The Games We Play Part 1: Escaping Our Family Roles

In my less-than-stellar parenting moments, I've caught myself telling my kids, "Can you guys please just act like normal human beings?" The truth is that's a pretty ridiculous ask, considering that weird is normal when it comes to family. As long as imperfect children are raised by imperfect parents, families will have dysfunction. It might be a little. It might be a lot. But we've all got it.

The inevitable consequence is that everyone grows up with at least a partially dysfunctional family system role. It's the crazy glue that helps to hold imperfect family systems together. Unsurprisingly, dysfunctional family norms and habituated roles, while often helpful for surviving childhood, tend to be problematic in our adult relationships. Fortunately, those habituated roles can be unlearned... but only if we recognize them first.

EXCERPTED DATA:
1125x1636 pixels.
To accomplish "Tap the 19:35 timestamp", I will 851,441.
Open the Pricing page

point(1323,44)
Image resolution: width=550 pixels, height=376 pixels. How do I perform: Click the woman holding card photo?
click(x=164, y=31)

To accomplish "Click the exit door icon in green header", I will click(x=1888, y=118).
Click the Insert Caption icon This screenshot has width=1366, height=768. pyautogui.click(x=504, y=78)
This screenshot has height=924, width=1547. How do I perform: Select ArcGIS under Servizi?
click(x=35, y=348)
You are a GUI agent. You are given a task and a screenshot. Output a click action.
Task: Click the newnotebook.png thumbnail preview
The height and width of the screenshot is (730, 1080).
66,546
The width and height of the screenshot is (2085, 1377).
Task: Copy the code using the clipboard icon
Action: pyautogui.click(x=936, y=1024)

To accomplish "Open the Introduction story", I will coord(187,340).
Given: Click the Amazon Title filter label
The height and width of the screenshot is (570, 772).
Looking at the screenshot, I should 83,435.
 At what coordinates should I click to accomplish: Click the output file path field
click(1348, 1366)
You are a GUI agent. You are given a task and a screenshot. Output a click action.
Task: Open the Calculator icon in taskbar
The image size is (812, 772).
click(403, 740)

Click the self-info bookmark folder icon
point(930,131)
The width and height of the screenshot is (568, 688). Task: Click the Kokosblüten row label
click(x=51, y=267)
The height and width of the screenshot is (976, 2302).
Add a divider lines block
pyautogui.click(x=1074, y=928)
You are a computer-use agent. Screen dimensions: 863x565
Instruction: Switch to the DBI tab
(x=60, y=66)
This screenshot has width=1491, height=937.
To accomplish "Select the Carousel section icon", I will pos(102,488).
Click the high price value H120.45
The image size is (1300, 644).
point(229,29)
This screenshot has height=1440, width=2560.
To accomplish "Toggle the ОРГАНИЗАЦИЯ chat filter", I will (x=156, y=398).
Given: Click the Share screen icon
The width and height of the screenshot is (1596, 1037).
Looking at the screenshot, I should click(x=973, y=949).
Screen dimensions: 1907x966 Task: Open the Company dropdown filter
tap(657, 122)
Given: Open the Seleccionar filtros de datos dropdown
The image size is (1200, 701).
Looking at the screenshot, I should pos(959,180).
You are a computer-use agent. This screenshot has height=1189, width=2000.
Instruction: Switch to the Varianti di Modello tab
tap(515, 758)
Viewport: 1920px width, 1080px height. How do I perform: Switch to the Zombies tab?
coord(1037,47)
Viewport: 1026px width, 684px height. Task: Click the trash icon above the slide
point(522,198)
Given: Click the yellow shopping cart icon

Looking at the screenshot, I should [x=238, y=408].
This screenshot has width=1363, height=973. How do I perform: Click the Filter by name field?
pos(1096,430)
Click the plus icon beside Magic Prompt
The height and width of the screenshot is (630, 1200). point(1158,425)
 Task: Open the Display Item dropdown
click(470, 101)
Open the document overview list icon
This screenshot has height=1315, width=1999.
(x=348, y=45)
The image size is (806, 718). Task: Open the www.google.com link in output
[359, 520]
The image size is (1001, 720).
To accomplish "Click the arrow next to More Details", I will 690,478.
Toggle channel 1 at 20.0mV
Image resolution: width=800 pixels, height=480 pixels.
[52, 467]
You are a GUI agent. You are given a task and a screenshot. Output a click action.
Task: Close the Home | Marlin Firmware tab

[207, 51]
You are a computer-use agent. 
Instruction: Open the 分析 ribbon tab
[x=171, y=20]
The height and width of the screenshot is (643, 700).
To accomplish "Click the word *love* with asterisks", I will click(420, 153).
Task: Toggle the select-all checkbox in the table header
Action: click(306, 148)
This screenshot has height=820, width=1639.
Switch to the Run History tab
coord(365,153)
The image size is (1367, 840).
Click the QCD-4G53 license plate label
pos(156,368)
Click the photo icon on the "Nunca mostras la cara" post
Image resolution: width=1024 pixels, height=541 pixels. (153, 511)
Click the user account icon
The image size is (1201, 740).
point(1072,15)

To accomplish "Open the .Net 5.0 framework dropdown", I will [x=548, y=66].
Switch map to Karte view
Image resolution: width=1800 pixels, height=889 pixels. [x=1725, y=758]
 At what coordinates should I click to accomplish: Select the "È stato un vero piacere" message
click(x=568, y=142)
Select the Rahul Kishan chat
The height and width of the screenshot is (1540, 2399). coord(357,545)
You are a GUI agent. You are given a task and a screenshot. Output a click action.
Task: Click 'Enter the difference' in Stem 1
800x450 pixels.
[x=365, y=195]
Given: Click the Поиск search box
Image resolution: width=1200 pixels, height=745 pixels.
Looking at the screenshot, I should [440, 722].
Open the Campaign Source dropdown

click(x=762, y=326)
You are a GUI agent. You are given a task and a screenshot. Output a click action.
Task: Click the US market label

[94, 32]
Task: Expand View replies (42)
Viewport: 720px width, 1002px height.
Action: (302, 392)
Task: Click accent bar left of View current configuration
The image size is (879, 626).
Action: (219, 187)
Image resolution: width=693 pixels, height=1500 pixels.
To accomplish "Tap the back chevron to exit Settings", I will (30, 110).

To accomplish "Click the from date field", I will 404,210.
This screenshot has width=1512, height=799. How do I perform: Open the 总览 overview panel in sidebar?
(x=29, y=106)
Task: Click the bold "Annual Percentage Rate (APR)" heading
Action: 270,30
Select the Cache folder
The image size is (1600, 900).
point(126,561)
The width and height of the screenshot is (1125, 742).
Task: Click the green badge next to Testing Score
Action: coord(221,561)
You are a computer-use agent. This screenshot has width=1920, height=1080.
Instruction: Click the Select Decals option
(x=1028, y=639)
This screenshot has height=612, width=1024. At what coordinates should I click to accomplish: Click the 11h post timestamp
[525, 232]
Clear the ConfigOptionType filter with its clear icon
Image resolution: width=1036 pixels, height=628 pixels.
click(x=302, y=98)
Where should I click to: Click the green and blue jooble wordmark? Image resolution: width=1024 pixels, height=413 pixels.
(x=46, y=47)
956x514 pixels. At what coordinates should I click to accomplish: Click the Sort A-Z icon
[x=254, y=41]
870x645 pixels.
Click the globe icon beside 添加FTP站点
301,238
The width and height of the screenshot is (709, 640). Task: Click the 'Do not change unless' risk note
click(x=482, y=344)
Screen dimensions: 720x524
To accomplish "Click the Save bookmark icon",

JOBS:
1 – Rewrite the stretch from "The Games We" through "all got it." in the family roles passage, swapping "imperfect" for "flawed".
2 – According to the family roles passage, what has to happen before habituated family roles can be unlearned?

RESULTS OF THE EXERCISE:
1 –
The Games We Play Part 1: Escaping Our Family Roles

In my less-than-stellar parenting moments, I've caught myself telling my kids, "Can you guys please just act like normal human beings?" The truth is that's a pretty ridiculous ask, considering that weird is normal when it comes to family. As long as flawed children are raised by flawed parents, families will have dysfunction. It might be a little. It might be a lot. But we've all got it.

2 – We have to recognize them first.